**ЧТО СДЕЛАТЬ**
#1 В каком году, согласно тексту для чтения, юношеская сборная выиграла чемпионат Европы?
#2 Соответствуют ли тексту для чтения следующие утверждения? Для каждого ответьте «да» или «нет» и приведите решающие слова текста дословно.
(a) Бесков разрешил присутствовать на теоретическом занятии.
(b) Лобановский считал, что дублеров нужно обучать в команде мастеров.
(c) Победу на чемпионате Европы с друзьями отмечали в ресторане.

**ТЕКСТ ДЛЯ ЧТЕНИЯ**
------------

ЦЕЛЬ НЕ ОПРАВДЫВАЕТ СРЕДСТВА

– У каждого тренера, наверное, есть рубеж, когда понимаешь, сумеешь состояться в этой профессии или нет…

– Я по натуре человек сомневающийся. Мне даже от жены достается за то, что после любой победы ищу блох. Начинаю копаться: что у нас не получилось, в каких эпизодах могли бы лучше сыграть. Потому что уверен: завтра будет еще сложнее. И никогда я не говорил себе: дескать, молодец, можешь собой гордиться. В 88-м наша юношеская сборная выиграла чемпионат Европы. С друзьями пошли это событие отметить в баню, и кто-то из них обронил: «Ну все, ты теперь готовый тренер». А я, наоборот, гнал от себя эту мысль.

– У коллег не стеснялись учиться?

– Нет, и не вижу в этом ничего зазорного. Когда Бесков стоял у руля первой и олимпийской сборных, я почти не пропускал его тренировок в Новогорске, благо сам со своими юношескими командами чуть ли не круглый год там сидел. Разок набрался смелости, попросил у Константина Ивановича разрешения присутствовать на теоретическом занятии. Не отказал. А при Лобановском по его личному указанию наставники всех юношеских сборных обязаны были присутствовать на тренировках национальной команды. Причем его помощники – то Морозов, то Мосягин – готовы были до мельчайших нюансов разъяснить нам специфику тренировочного процесса. Кроме Новогорска, уже по собственной инициативе, наведывался я к Лобановскому и на базу киевского «Динамо» в Конче-Заспе.

С одной из поездок туда связан памятный для меня эпизод. После тренировки основы на поле высыпали дублеры. И было упражнение, которое у них в отличие от первого состава не шло напрочь. Беготни навалом, а мяч летает где-то в небе. Спрашиваю Лобановского: «Василич, есть ли смысл повторять это упражнение в дубле? У вас же здесь нет футболистов калибра Блохина, Буряка, Колотова». «Это не имеет значения, – отрезал он. – Не будут выполнять то, что требую, – поедут во вторую лигу. Я учить никого не собираюсь. У нас для этого открыты футбольные школы. В командах мастеров необученным игрокам делать нечего». Спору нет, Лобановский – мэтр, но позволю себе с ним не согласиться. Обучение следует вести на всех уровнях.

– 24 года вы провели под крышей федерации футбола в различных юношеских и молодежных сборных. Не пересидели?

------------

Строки о поиске слов и элементов
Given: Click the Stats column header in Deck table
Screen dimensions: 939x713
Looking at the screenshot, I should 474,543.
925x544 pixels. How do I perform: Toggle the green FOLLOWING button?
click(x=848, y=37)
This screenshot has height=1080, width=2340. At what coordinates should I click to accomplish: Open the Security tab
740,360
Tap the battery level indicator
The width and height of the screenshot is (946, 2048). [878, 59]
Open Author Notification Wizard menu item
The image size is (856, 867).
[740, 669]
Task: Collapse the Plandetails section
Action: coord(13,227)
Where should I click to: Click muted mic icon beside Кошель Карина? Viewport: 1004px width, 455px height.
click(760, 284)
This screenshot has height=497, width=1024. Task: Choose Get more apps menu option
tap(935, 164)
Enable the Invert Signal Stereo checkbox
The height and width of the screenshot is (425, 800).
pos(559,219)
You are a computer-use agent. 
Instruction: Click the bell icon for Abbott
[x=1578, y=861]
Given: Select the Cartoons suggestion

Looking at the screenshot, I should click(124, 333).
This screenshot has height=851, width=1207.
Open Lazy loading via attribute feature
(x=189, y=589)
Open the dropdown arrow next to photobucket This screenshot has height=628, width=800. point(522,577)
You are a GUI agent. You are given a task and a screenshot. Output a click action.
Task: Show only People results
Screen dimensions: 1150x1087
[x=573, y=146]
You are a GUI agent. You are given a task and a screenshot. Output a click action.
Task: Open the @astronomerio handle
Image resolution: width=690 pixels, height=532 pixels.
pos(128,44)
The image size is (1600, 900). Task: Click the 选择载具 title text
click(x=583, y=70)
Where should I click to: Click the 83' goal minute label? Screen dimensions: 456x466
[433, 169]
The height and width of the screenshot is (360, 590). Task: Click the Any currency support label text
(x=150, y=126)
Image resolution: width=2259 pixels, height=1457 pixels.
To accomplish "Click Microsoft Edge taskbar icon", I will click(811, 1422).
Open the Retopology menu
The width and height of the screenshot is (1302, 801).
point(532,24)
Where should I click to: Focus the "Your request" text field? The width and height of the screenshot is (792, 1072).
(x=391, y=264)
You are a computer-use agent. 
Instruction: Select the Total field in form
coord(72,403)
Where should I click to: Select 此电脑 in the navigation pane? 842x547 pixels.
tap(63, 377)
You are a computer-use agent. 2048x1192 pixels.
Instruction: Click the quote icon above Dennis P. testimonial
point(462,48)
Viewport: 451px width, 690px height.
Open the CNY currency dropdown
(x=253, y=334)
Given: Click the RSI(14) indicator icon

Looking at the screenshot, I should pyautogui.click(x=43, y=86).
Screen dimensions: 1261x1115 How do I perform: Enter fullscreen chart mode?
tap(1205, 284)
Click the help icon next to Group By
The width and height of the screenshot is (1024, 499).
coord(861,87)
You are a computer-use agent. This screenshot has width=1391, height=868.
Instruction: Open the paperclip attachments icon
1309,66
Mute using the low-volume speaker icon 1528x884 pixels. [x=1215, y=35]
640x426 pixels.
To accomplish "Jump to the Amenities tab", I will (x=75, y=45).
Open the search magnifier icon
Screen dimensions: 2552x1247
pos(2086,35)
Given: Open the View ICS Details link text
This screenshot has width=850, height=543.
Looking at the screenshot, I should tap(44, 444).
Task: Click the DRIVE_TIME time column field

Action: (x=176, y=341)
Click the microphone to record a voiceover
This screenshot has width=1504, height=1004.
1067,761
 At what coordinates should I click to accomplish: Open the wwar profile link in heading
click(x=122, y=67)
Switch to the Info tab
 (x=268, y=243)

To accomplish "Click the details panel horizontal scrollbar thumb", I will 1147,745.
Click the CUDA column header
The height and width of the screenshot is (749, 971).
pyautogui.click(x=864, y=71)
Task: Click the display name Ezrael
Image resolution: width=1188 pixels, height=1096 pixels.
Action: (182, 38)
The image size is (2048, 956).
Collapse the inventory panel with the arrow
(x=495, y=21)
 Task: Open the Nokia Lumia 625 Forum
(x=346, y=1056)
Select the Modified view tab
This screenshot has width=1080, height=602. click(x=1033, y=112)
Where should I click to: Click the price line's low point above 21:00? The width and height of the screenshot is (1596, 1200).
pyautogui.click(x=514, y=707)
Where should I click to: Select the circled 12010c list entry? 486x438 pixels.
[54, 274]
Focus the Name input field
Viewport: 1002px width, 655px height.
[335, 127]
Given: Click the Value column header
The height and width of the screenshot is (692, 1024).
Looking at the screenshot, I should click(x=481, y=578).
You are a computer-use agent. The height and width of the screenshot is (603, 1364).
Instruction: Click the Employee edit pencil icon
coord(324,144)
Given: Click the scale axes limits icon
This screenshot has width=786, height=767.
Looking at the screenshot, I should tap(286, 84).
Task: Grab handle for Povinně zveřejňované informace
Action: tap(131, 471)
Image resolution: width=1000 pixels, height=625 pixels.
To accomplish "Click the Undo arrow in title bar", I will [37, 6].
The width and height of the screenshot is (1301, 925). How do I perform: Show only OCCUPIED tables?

------------

**ОТВЕТЫ К ЗАДАНИЯМ**
#1 В 88-м году.

#2
(a) Да: «попросил у Константина Ивановича разрешения присутствовать на теоретическом занятии. Не отказал».
(b) Нет: «Я учить никого не собираюсь».
(c) Нет: «С друзьями пошли это событие отметить в баню».